SOURCE DATA START
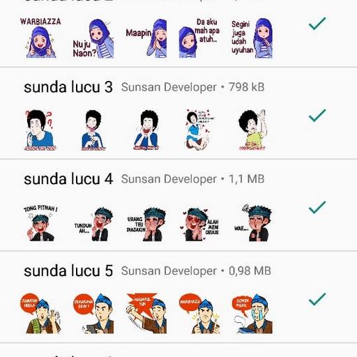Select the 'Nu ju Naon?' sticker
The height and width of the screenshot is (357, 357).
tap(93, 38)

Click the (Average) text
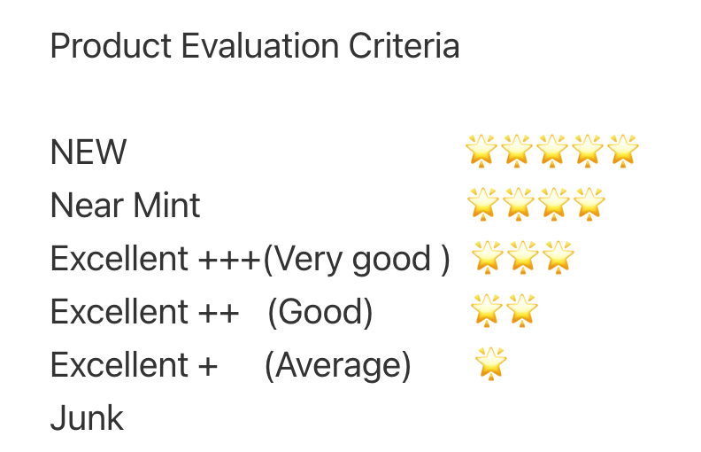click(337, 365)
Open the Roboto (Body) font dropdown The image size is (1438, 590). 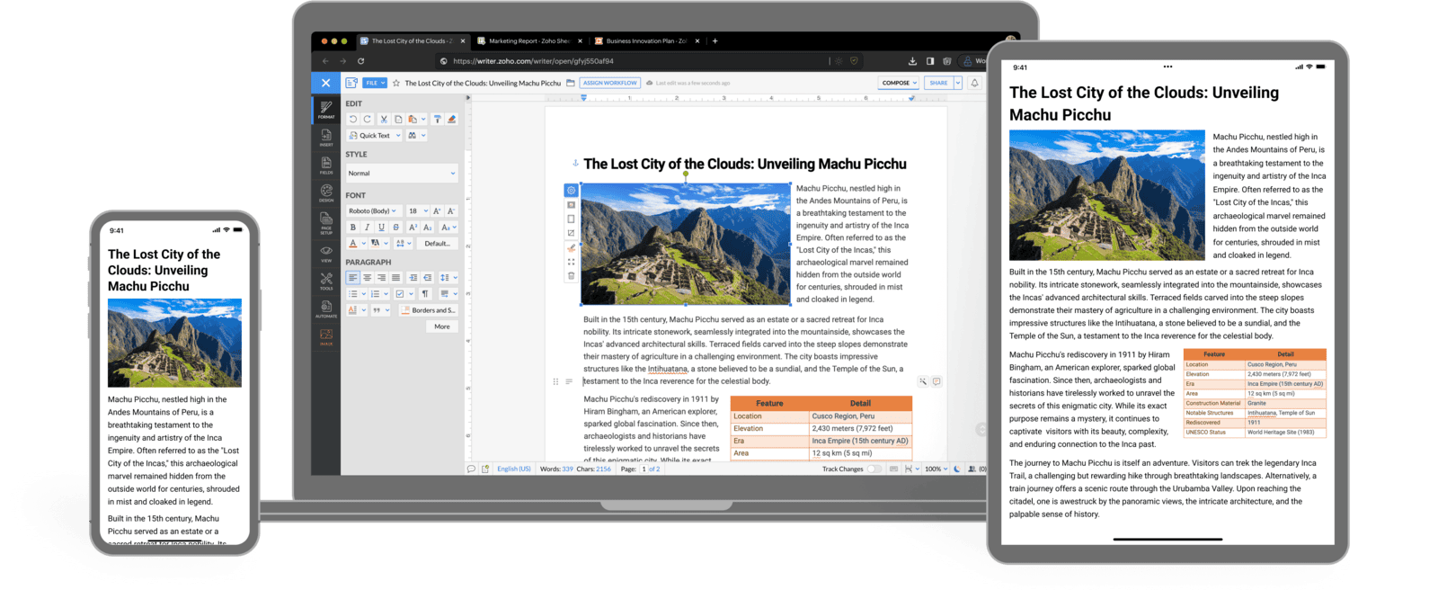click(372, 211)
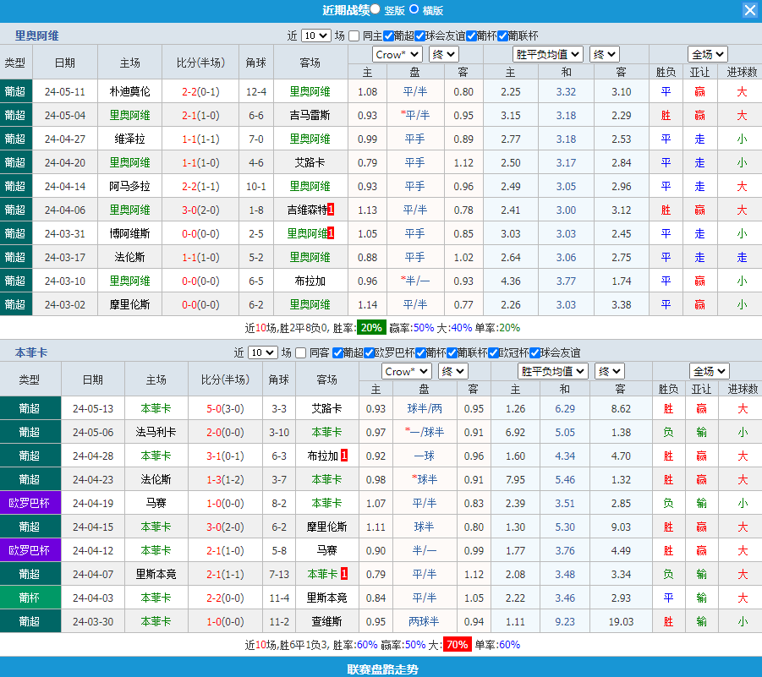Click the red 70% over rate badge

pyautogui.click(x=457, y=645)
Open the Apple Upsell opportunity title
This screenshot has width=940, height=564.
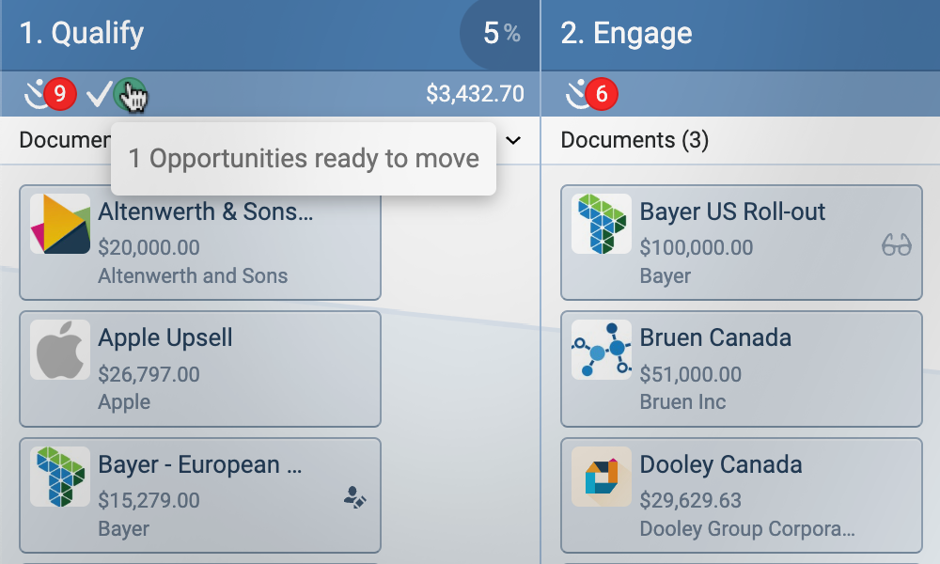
SOURCE DATA END
Restate word for word the lines starting at the one that contains "Open the Apple Upsell opportunity title" and ending at the last line of the data. Skip every picture.

# ANSWER TO THIS PROBLEM
Open the Apple Upsell opportunity title
This screenshot has width=940, height=564.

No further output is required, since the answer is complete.